In this work, we introduce an approach for future all-optical information processing using two-step excitation of two-wavelengths at telecom windows from germanate oxyfluoride GCs containing LaF3: Tm3+ (Er3+) nanocrystals, which enables optical modulation of blue/green UC fluorescence with fast-slow response. The optical switching “on-off” response is relatively fast by manipulating the ESA wavelength laser as gating beam coupled simultaneously with a C. W. laser beam of GSA wavelength for both Tm3+ and Er3+ single-doped GCs. Conversely, the “on-off” response becomes much slower through modulating the GSA wavelength laser as gating beam combined simultaneously with a C. W. laser beam of ESA wavelength. Furthermore, we put insight into the mechanism responsible for this fast-slow optical modulation, which reveals the presence of differentiation of the speed of electrons populated fully in the excited state manipulated by various pumping tactic29,36. Importantly, the success of manipulating light at telecom windows for fast-slow optical modulation of blue/green UC fluorescence from LaF3:Tm3+ (Er3+) nanocrystals embedded germanate oxyfluoride GCs has been empowered by imaginative designs, which may provide powerful opportunities for novel all-optical fiber data processing in future optical telecommunication fields37,38.
Results
Theory, design, and concept for fast-slow UC fluorescence modulation
As sketched in Fig. 1(a–c), the concept of fast-slow optical modulation via two-step excitation of two-wavelengths is proposed. To validate this judicious design, the well-engineered Tm3+ (Er3+) single-doped GCs with lower optical losses (12.87 dB/cm at 800 nm and 3.64 dB/cm at 1064 nm for Tm3+ doped GCs, and 4.65 dB/cm at 850 nm and 8.22 dB/cm at 1530 nm for Tm3+ doped GCs. See Supplementary Material, Figs S1–S5, Table S1) were selected to study the fast-slow optical modulation properties. The room-temperature absorption and emission spectra of the Tm3+ (Er3+) single-doped GCs are shown in Fig. 1(d–e). The first GSA occurs at a wavelength of 800 nm for Tm3+ and 1530 nm for Er3+, which is a hallmark of the 3H6 → 3H4 and 4I15/2 → 4I13/2 transition of the Tm3+ and Er3+ single dopants, respectively29,31,36. The UC fluorescence emission can be triggered and expedited while selectively pumping with another non-resonant NIR laser through an efficient ESA step (Here, there’s no other ESA processes involved in this pumping strategy showing in Fig. S6). For the realization of this fast-slow optical modulation, we demonstrated a facile approach to controlling the speed of electrons populated fully in the excited state through selectively adjusting the NIR laser of GSA wavelength as C. W. or gating beam.

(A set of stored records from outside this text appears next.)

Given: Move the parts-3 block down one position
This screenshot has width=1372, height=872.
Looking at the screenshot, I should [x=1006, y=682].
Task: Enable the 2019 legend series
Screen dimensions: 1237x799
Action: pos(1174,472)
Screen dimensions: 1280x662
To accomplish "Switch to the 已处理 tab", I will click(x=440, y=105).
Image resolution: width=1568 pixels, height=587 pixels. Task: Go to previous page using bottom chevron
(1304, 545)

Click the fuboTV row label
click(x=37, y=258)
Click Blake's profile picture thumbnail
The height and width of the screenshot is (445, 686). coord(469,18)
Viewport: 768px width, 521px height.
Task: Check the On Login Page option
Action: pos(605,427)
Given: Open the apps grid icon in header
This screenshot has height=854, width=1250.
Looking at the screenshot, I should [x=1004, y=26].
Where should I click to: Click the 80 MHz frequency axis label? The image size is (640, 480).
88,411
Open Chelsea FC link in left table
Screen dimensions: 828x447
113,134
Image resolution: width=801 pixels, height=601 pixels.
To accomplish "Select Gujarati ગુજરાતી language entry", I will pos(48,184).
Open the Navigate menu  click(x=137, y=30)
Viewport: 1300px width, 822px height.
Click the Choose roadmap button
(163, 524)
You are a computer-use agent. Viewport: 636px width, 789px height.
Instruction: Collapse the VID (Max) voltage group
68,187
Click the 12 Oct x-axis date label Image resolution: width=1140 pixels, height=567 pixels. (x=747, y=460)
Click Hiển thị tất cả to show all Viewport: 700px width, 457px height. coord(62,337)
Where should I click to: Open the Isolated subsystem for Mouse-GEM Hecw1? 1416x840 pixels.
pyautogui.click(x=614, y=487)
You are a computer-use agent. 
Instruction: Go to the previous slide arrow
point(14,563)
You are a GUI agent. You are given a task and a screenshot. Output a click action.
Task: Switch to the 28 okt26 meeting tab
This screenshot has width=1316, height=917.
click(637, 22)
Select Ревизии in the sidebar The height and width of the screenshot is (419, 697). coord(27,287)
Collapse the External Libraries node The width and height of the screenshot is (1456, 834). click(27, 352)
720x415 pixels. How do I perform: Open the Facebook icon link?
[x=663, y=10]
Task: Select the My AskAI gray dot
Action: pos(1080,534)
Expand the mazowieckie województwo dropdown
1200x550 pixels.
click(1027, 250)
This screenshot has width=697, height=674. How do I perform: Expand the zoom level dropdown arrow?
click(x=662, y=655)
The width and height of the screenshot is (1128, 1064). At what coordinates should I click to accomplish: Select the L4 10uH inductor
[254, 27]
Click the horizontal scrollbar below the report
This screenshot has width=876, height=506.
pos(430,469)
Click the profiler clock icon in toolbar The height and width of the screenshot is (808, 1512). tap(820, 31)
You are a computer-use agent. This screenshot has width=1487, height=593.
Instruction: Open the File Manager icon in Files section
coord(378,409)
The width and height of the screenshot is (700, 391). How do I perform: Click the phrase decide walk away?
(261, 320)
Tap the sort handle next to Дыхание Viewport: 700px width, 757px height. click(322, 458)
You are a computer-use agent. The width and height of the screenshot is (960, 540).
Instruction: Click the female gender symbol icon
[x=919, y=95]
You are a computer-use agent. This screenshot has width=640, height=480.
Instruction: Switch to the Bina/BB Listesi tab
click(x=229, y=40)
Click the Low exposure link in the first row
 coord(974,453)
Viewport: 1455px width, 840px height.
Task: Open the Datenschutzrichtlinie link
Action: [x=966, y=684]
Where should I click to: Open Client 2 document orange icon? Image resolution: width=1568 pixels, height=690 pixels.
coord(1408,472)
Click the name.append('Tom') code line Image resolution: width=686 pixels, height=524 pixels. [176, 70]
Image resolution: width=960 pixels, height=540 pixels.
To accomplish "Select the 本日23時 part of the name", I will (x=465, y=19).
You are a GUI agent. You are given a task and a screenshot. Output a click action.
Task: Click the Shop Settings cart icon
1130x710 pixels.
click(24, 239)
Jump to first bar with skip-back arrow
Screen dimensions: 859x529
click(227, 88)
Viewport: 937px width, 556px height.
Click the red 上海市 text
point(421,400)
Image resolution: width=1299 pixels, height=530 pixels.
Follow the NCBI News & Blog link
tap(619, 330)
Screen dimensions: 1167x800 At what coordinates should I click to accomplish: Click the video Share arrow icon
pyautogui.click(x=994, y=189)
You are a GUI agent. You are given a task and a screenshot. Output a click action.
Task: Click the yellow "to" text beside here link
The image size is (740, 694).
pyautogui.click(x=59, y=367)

Fast-slow optical modulation features for the blue/green UC fluorescence
Figure 2 demonstrates fatigue-free switching of the blue/green UC fluorescence from Tm3+ (Er3+) single-doped GCs by two-step excitation of two-wavelengths. Using a home-built coaxial optical setup, bright UC fluorescence signal is detectable only when irradiating with both of two wavelengths laser, while single-wavelength laser irradiation alone cannot elicits a strong signal (Fig. S7). For the fast-slow optical modulation of blue fluorescence, we continuously excited Tm3+ single-doped GCs with 33.37 KW/cm2 of 800 nm laser, and periodically added 3.65 MW/cm2 of 1064 nm laser (Fig. 2(a)). The “on-off” cycling is reproducible and follows the modulation of 1064 nm laser, showing a faster response of 367 μs (Fig. 2(c)). Instead, when continuously excited Tm3+ single-doped GCs with 3.65 MW/cm2 of 1064 nm laser and periodically added 33.37 KW/cm2 of 800 nm laser (Fig. 2(b)), the “on-off” cycling is reproducible and follows the modulation of the 800 nm laser, showing a slower response of 618 μs (Fig. 2(c)). Vice versa for the fast-slow optical modulation of green fluorescence, we continuously excited Er3+ single-doped GCs with 22.88 KW/cm2 of 1530 nm laser, and periodically added 3.57 MW/cm2 of 850 nm laser (Fig. 2(d)), the “on-off” cycling is reproducible and follows the modulation of 850 nm laser, showing a faster response of 280 μs (Fig. 2(f)). Conversely, when continuously excited Er3+ single-doped GCs with 3.57 MW/cm2 of 850 nm laser and periodically added 22.88 KW/cm2 of 1530 nm laser (Fig. 2(e)), the “on-off” cycling is reproducible and follows the modulation of 1530 nm laser, showing an extremely slower response of 5.82 ms (Fig. 2(f)). Intriguingly, both of the fast-slow optical modulation can be performed, and the differentiation for the fast-slow response of green fluorescence modulating is as high as an order of magnitude.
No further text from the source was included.